BEGIN Dataset entries
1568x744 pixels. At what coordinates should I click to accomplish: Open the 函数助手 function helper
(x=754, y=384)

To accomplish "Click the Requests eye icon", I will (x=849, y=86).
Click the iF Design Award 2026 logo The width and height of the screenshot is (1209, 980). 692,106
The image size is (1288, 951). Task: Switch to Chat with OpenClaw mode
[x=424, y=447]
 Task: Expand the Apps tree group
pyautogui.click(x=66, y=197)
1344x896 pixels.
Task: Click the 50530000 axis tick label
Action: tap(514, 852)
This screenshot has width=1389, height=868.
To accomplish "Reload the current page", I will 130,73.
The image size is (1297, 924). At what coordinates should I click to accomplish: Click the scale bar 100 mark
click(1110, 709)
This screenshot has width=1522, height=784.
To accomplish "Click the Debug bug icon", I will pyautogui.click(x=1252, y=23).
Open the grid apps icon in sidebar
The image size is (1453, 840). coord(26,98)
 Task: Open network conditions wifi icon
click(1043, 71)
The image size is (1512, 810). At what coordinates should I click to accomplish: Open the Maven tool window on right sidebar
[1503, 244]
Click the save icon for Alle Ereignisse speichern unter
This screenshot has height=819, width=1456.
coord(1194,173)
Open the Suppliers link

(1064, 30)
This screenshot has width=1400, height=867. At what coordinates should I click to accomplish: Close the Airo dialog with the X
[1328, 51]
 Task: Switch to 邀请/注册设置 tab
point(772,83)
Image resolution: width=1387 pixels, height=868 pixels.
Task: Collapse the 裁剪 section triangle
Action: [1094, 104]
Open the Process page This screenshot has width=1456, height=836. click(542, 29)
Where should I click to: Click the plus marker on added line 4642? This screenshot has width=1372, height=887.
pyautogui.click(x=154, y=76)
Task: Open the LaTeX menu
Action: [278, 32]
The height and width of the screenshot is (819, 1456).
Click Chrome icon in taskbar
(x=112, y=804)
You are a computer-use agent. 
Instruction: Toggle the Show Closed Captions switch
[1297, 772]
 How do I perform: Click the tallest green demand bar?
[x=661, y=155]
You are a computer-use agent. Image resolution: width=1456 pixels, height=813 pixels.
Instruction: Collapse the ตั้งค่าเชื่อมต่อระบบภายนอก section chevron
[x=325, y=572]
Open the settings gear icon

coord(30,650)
END Dataset entries
**Exercise details**
Pull every line with the string "computer" out of the material.

**Problem solution**
You are a computer-use agent. 
You are a computer-use agent. Image resolution: width=1456 pixels, height=813 pixels.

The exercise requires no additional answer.